===== Available data

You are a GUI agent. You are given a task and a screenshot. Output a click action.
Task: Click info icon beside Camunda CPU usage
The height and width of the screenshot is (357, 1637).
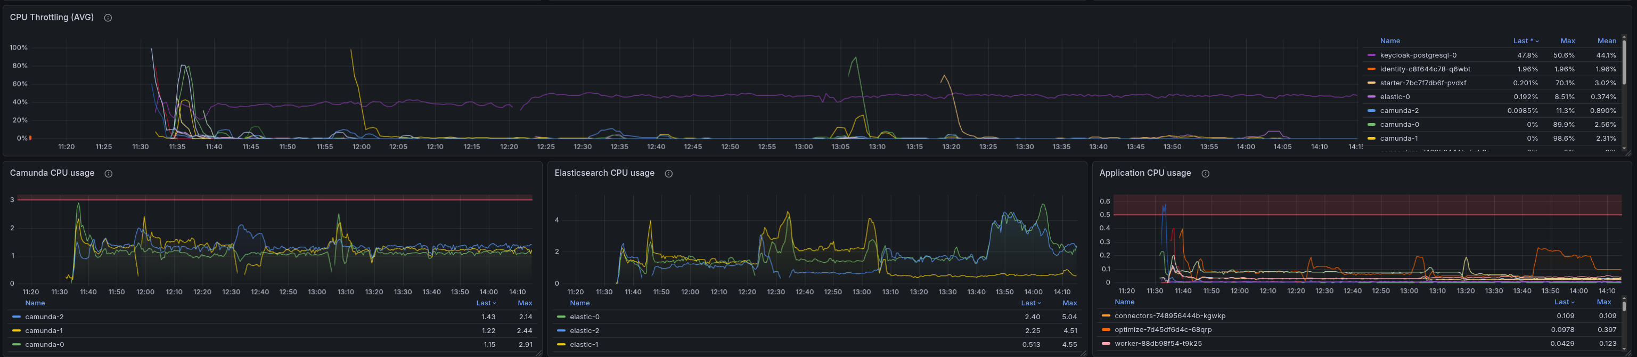point(109,174)
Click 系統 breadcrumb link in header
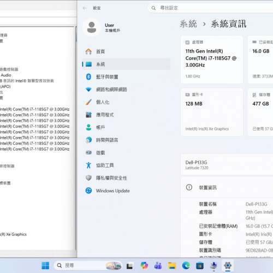The width and height of the screenshot is (273, 273). [x=188, y=24]
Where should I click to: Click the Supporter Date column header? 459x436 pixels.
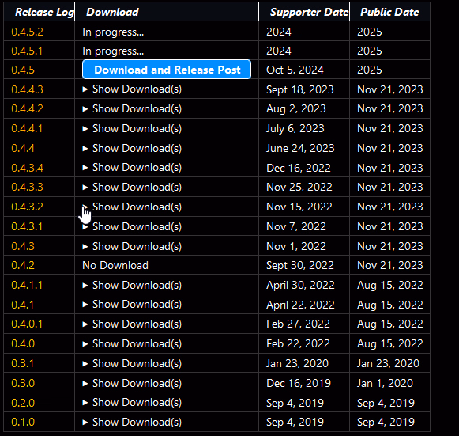point(309,12)
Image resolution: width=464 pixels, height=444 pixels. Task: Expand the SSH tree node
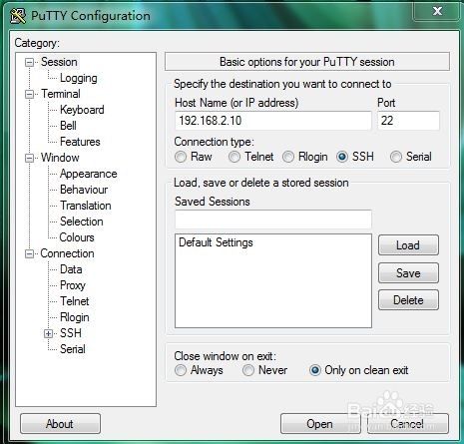[48, 333]
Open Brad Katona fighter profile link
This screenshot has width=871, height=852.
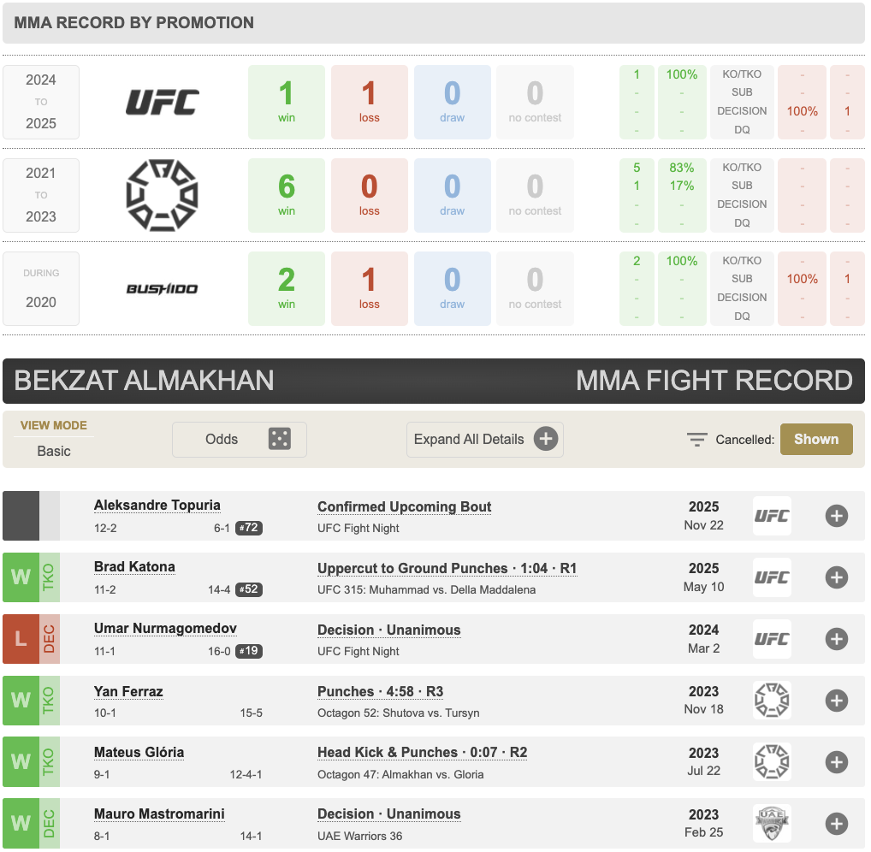pos(134,567)
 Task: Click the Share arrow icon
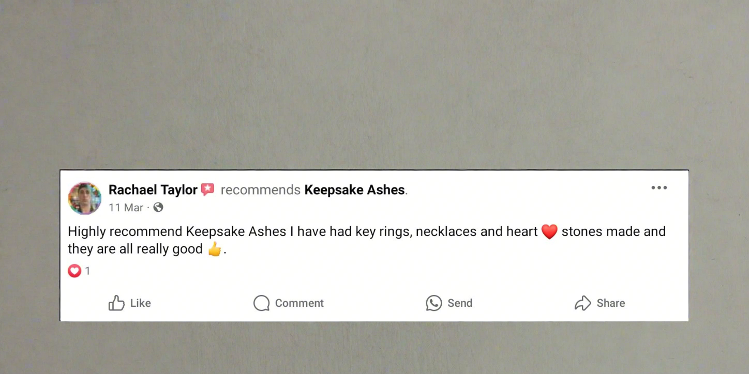[583, 303]
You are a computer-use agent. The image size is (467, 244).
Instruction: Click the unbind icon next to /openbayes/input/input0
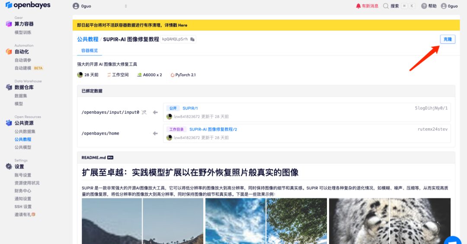(x=144, y=112)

==========

Print the lines from the one holding "Image resolution: width=464" through the last line of the records, word for word, and omit the pictures.

Image resolution: width=464 pixels, height=444 pixels. Task: Expand the SSH tree node
[48, 333]
Open Brad Katona fighter profile link
This screenshot has width=871, height=852.
pos(134,567)
 Task: Click the Share arrow icon
[583, 303]
You are a computer-use agent. The image size is (467, 244).
Instruction: Click the unbind icon next to /openbayes/input/input0
(x=144, y=112)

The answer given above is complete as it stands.